Since the top comment was insightful and correct, and may be even more
valuable than the original article, it's been upvoted.

------
mgkimsal
I guess I'd need to know the definition of 'startup'. It's a word so abused
these days many people consider themselves a 'startup' when it's just a guy
and an idea.

Do you mean someone with $x in funding and a revenue stream looking to grow?

Do you mean someone with an idea who works on it at night?

Do you mean "facebook" (which some people will continue to consider a
'startup' until they IPO)?

The only problems I faced with doing govt work so far is the paperwork. It
_seems_ convoluted, but really isn't generally that much more than a contract
any mid-size company might require.

Many smaller companies (and what we'd now call 'startups') I've worked with
give me the "gosh, we just spent $42k on this other company and they weren't
any good and now we don't have any budget, but if you do this work for us
we'll pay you back later with some more work or great referrals!". That's the
situation I used to run in to more often than not. That tended not to happen
with larger companies. Well, the wasting of money might have happened, but
they'd find money in some budget to engage me if they wanted me.

------
toxicity
I would say the only startup worth working on is your own.
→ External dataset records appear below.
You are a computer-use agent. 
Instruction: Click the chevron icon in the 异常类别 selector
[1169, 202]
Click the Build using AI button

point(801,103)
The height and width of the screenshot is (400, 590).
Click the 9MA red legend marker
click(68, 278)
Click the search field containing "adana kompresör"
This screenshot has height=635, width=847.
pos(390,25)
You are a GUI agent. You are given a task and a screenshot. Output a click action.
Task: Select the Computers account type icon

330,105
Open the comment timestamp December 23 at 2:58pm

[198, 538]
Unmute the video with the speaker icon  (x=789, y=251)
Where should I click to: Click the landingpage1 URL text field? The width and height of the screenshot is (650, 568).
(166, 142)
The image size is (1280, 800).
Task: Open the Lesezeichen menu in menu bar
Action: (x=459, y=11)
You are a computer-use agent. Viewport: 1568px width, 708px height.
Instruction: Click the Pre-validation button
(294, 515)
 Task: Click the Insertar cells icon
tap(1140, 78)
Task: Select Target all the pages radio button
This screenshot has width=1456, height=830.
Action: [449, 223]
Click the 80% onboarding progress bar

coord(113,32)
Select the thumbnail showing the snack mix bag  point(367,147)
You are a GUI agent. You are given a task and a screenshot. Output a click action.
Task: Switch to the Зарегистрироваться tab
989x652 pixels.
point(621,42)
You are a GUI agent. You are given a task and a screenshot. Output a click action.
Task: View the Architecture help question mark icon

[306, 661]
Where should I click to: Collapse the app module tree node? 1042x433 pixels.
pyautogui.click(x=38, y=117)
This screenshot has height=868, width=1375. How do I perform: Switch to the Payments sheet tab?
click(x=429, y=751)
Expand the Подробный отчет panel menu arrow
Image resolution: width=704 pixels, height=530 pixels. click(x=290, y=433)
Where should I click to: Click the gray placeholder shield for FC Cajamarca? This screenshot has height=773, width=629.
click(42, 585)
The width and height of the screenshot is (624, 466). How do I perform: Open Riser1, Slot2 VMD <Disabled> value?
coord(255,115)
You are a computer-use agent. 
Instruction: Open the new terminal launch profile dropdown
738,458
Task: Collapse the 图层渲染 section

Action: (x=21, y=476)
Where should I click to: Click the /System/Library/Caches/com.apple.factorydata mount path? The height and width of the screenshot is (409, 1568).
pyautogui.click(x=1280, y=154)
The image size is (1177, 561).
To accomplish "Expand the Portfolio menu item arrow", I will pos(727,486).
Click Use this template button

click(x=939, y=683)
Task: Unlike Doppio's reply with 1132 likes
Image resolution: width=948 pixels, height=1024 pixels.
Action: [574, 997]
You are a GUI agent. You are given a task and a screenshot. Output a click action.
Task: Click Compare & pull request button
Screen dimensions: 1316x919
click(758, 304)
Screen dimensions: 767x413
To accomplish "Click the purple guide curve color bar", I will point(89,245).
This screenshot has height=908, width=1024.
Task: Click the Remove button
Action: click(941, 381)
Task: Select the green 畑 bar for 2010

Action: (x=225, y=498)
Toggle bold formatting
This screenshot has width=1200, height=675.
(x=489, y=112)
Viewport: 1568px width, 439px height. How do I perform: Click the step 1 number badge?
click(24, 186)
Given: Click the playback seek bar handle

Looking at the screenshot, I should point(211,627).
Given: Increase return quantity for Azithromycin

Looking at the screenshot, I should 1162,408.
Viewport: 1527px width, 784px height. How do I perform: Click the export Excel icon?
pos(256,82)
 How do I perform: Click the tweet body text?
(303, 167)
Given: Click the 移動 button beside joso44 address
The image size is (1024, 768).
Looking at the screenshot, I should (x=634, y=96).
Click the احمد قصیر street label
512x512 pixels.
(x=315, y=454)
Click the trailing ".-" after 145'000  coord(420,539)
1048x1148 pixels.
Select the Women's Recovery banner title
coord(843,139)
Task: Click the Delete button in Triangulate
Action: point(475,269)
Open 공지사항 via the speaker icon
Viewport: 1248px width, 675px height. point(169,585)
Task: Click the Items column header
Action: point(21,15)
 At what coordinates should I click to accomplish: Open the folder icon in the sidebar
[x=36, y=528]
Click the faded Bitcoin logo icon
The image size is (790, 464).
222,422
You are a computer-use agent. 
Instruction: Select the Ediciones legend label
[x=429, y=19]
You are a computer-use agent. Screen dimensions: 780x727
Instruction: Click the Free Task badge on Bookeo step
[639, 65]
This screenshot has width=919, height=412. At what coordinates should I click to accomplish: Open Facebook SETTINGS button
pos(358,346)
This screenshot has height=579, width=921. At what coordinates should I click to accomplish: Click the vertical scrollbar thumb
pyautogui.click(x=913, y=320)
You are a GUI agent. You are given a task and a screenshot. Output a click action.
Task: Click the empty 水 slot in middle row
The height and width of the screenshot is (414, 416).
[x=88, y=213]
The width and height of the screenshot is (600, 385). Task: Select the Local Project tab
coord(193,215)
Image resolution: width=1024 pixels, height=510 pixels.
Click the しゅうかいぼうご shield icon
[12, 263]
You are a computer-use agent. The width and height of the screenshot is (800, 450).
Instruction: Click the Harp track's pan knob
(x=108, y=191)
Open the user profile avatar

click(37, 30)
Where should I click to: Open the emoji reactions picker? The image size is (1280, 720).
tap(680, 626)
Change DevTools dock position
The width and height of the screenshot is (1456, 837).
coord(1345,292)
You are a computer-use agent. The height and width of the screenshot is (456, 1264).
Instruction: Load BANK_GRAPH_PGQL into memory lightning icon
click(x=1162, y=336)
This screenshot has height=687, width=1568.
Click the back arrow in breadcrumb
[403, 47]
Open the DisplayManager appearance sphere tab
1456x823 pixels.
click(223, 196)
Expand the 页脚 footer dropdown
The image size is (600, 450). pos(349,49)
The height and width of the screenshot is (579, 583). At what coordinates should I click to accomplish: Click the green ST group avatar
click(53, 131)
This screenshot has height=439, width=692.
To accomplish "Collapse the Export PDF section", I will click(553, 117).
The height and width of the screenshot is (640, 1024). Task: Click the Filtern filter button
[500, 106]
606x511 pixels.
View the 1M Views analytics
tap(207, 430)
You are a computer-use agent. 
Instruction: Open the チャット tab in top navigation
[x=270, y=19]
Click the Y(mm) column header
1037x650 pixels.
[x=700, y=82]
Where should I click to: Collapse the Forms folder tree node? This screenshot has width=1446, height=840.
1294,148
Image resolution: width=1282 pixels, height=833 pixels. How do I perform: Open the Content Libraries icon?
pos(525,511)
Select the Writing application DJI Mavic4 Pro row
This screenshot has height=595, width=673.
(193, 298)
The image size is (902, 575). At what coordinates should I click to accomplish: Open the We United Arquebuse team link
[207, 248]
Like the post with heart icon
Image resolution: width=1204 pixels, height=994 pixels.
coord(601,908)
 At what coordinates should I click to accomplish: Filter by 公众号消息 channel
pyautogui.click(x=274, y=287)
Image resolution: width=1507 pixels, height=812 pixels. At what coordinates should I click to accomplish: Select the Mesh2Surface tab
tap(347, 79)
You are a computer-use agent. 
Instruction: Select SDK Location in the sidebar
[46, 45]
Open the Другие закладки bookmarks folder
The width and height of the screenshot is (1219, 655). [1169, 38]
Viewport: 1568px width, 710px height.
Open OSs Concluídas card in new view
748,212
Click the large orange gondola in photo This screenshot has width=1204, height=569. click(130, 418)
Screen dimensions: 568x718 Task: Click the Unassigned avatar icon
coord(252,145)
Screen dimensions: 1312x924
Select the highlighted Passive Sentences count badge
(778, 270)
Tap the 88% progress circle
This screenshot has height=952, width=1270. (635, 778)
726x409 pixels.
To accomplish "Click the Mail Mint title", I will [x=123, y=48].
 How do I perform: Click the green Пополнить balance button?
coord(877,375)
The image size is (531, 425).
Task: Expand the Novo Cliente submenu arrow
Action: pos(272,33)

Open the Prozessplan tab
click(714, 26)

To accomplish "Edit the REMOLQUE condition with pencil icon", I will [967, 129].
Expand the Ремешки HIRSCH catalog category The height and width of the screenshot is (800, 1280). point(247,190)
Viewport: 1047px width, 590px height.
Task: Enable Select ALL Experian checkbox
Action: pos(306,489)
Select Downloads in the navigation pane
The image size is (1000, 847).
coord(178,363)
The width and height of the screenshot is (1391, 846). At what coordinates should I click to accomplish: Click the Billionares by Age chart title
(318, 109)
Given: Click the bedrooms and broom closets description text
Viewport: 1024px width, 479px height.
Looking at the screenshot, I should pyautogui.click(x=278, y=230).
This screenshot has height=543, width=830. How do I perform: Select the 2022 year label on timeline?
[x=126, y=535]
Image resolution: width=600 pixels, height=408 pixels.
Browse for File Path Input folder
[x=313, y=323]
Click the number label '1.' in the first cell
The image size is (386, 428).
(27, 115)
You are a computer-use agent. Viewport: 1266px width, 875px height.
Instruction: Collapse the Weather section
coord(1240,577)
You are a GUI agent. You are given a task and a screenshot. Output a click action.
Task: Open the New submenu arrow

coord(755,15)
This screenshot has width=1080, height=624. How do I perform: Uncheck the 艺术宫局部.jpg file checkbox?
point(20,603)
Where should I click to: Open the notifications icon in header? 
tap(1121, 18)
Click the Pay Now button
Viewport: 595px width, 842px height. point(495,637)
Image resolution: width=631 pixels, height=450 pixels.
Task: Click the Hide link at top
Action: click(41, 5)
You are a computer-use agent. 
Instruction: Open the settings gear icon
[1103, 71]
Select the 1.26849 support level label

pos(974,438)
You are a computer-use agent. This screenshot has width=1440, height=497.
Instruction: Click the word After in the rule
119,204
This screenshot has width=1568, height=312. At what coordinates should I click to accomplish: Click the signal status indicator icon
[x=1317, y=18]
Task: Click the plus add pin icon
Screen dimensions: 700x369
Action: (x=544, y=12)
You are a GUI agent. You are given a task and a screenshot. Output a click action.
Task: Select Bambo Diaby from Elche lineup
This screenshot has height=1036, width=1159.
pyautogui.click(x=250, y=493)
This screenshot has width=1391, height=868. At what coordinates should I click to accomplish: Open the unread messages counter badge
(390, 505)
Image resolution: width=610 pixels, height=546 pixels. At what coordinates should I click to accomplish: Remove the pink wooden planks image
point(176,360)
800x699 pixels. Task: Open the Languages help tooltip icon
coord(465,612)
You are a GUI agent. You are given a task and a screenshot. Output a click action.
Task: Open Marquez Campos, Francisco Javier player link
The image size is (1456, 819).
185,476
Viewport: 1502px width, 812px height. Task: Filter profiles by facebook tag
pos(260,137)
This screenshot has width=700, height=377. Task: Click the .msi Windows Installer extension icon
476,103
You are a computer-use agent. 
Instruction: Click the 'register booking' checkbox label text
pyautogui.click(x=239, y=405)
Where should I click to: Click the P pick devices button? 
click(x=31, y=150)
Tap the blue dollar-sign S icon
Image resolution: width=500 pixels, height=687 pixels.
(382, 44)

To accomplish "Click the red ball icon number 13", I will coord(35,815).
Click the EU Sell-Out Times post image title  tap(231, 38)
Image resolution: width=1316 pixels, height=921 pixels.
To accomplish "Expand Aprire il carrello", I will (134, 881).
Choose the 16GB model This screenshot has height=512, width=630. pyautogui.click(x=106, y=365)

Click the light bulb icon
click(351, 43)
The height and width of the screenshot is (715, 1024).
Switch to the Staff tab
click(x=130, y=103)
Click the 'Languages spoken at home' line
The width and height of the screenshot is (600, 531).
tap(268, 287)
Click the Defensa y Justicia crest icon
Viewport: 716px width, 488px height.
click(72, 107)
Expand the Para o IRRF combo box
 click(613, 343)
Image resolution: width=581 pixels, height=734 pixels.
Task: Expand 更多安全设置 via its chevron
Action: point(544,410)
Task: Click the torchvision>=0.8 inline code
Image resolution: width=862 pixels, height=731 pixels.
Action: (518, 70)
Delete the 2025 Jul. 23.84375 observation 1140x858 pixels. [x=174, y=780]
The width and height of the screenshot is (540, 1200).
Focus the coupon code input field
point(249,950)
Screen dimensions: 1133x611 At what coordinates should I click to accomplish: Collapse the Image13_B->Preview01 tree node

Working at someone else's startup is a recipe for getting exploited -
overworked and underpaid. And the worst thing about it is that it's all
couched in an atmosphere of guilt trips and taking-it-for-the-team.

Perhaps there are exceptions. I just haven't seen any. I'd rather work for The
Man in my day job in a cold corporate environment where everything is explicit
from the get-go, get well paid for it and crank out code for my own startup in
my free time.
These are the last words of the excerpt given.